We have come today to Saint Mark’s to celebrate and give thanksgiving for the life of Cathy Ann Coston. We gather as friends and family suffering an empty space in our lives. We also express gratitude for everything Cathy has meant to us and everything she continues to stand for. It is a day for tears and smiles. Friends have described Cathy’s unique humor, love of nature, and uplifting faith even after becoming homebound and having early retirement for health issues. Camille describes her mom as the embodiment of a life well lived. Cathy left all she touched with the gift of love and fun for life—a life of laughter and good humor.

I think the scripture readings and music Camille selected for this service give us an extraordinary hint of the love Camille knew from her mother and her mother’s parents. Camille described her mom as a great gift-giver. She and her friends are still receiving gifts from her mom that have arrived after her death. I can’t help but tell one of Camille’s stories about how her mom brought humor to every part of life she touched. Camille was being wheeled into emergency surgery for a ruptured appendix. Her mother was writing little notes to Camille with a magic marker on Camille’s hands and toes. The best one was what her mother wrote of the bottoms of Camille’s feet for her surgeon and all to see, “Dr. Tucker, don’t let me die!”

Camille loved going to church with her mom, because her mother had a pocketful of pipe cleaners that her mom made stick figures for her during the service. When they went out to eat, her mom made puppets out of their napkins. What great childhood memories.

We indeed do reach out today to Cathy’s family, especially her father, George, and her daughter, Camille. How do we tell them that someone they so cared for has gone on to life in the resurrection?/ How do you explain that eternal, resurrected life differs from immortality? Immortality means we never die. That is what we believed when we were teenagers. Eternal life is a new life, moving into new territory, different from the past. Remember that sometimes friends recognized the resurrected Jesus immediately, and sometimes not. Sometimes, he ate with them, and at other times, he walked through walls. He would suddenly appear, and then just as suddenly disappear. Eternal life is a new and different life, not more of the same old life. How do we say that dying is not a PERIOD at the end of a sentence, but more like a COMMA, where we die and go on to a new relationship with God AND with those we love?

This new life is truly a mystery. How I wish there were more stories about it in scripture. Couldn’t Jesus have spent a little more time telling us what this eternal life would be like? I wish we could have had some eyewitness stories about life after death, from Jarius’ daughter, the widow’s son, or Lazarus,/ those three people Jesus brought back from the dead. Maybe just a paragraph from them about life after death, but their words and experiences are not recorded.

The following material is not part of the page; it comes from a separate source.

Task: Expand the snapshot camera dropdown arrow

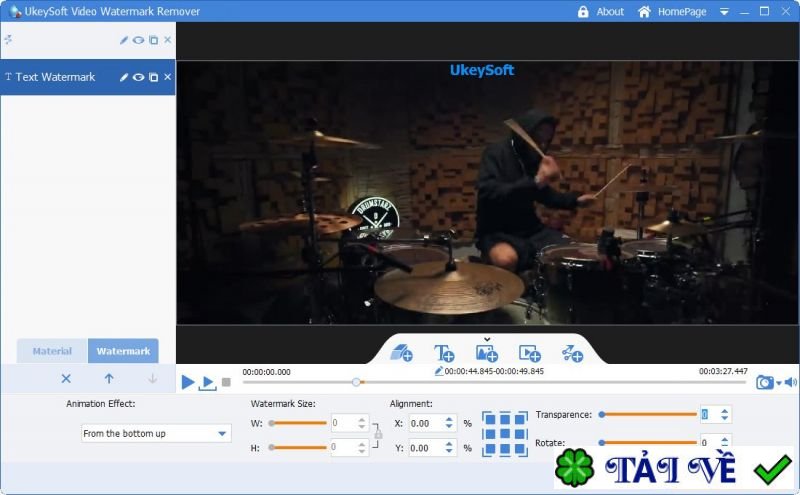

We only know about the resurrected Jesus. When Jesus was raised from the dead, he did not bring us back any pictures of a place. All he brought back was himself in person. The resurrected Jesus did not resume his previous life. Nothing in the Gospel resurrection stories implies that he died, came back, and carried on life “as usual.” He did not seem confined to time and space. He would appear and disappear. Sometimes, his closest followers, like Mary Magdalene, could not recognize him until he called her specifically by name. He still had his wounds in his hands and feet,/ but they were healed.

The disciples who meet Jesus after the resurrection on the road to Emmaus do not recognize him as he walks and unbelievably explains the scriptures to them UNTIL he breaks bread with them.

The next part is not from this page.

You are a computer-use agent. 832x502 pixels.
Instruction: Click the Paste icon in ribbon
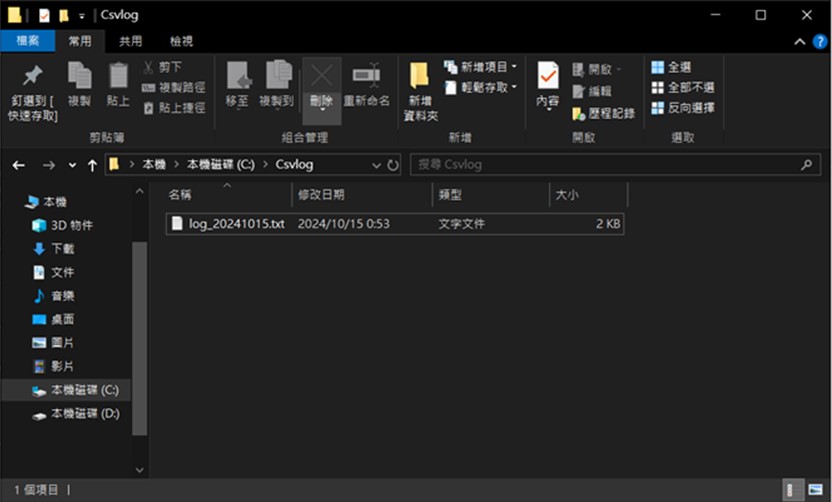[118, 78]
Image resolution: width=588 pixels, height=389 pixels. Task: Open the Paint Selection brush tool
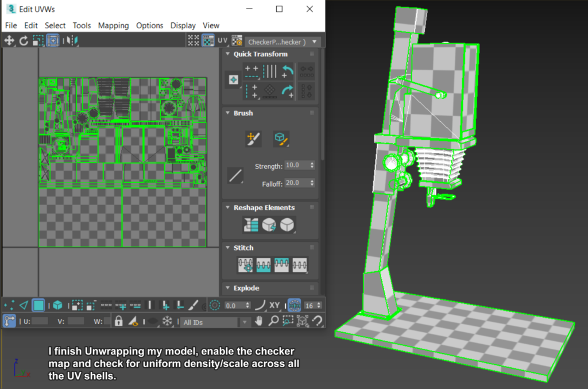(x=192, y=305)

And so here we are today, so much like those friends on the road to Emmaus, grieving the loss of someone we loved, our friend, a close companion, the one we did learn so much about love from when we ate with her at those family meals that were so important to her.

  Like Mary Magdalene, like those on the road to Emmaus, we will know that both Cathy and Christ’s love is very much here with us, but for some reason, we often may not recognize it. We may sometimes feel that love in our prayers or for you, Camille, when you sing. Sometimes, we will genuinely feel that love beside us. Sometimes, it will be more difficult, but that love will be there. The love of those who loved us and Christ’s love is always near, in death as in life. The love from the Good Shepherd they gave to us remains with us. It is that love from God that never dies.

We are told that the light we see in the night sky is the light of a star long since dead, but the light reaches us and leads us on. We are not surprised, therefore, when a light stranger than the light of any star falls across our way, warming us, leading us, reminding us, and pointing us to love we have known in the past. The light is real; we know where it comes from. It is the love from God that was always there in your relationship with Cathy.

Camille, your experience tells you that God loves you so much that God brought you to live with your mother, Cathy,/ who loved you / more than either of you can describe. Our experience tells us that this Good Shepherd would not just let this love stop with Cathy’s death. The love from your God reached out to you in the life of your mom, and will still embrace you in her life beyond death.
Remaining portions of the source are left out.